# EXERCISE PROMPT
Of the lines in the data below, write out exactly those from the one holding "You are a computer-use" through the one holding "Click the green Run button in toolbar", both included.

# THE INPUT
····················

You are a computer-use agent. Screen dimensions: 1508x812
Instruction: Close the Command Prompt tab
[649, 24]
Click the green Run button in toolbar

····················

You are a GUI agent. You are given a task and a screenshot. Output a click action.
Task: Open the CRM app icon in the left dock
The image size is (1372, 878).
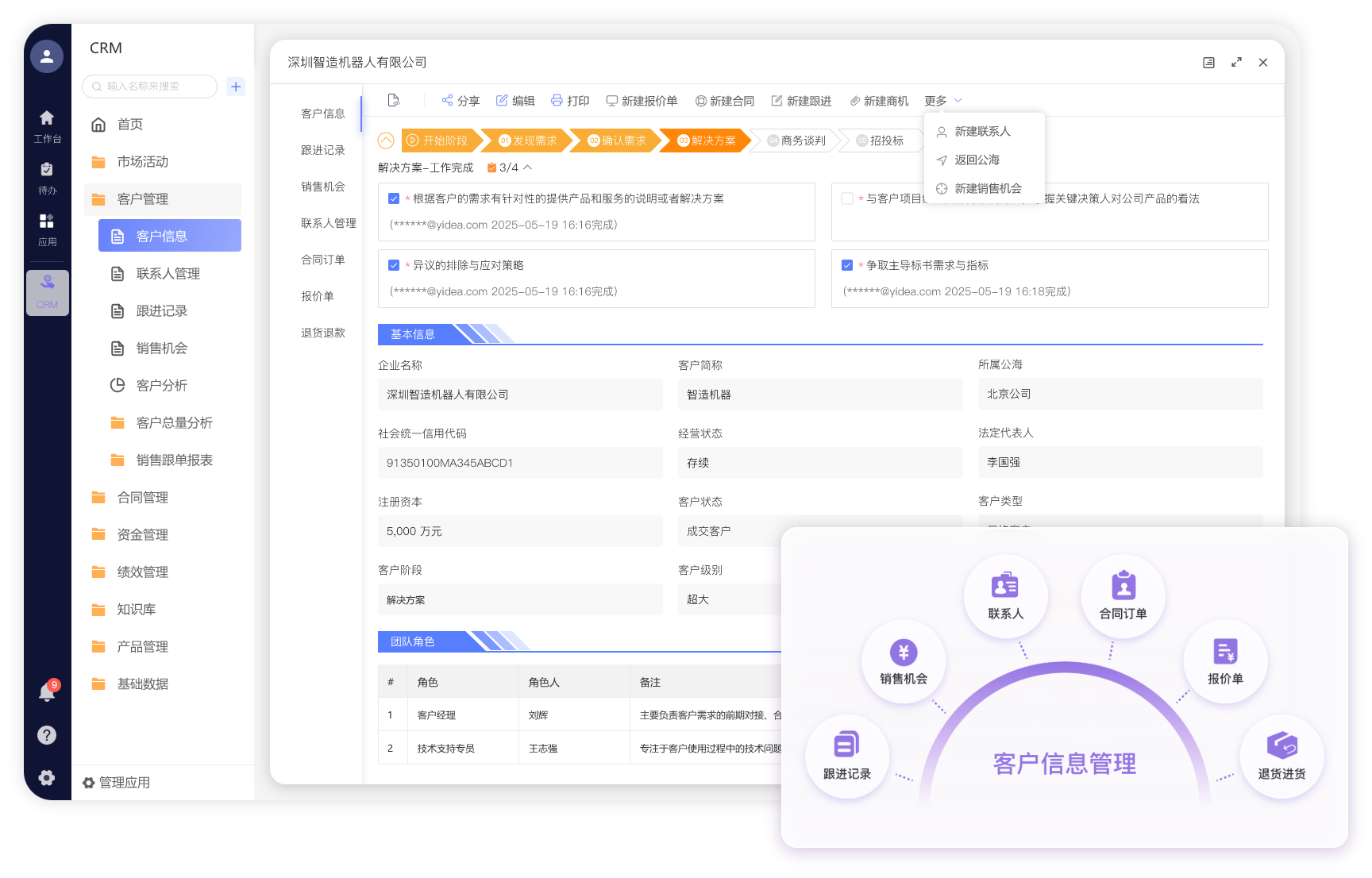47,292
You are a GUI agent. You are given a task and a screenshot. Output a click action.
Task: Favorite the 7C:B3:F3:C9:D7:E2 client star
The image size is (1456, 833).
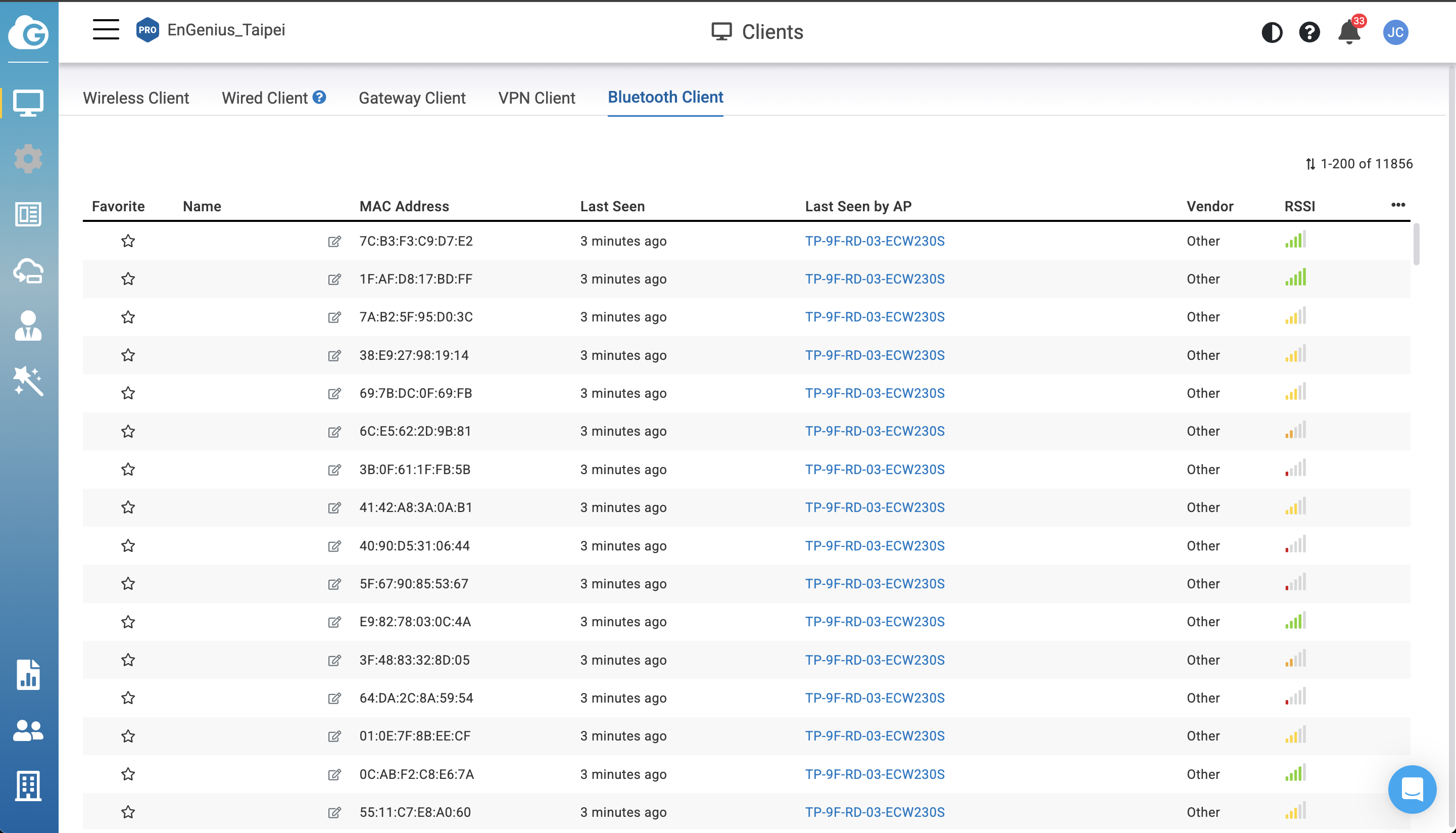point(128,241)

····················

# COMPLETED EXERCISE
You are a computer-use agent. Screen dimensions: 1508x812
Instruction: Close the Command Prompt tab
[649, 24]
Click the green Run button in toolbar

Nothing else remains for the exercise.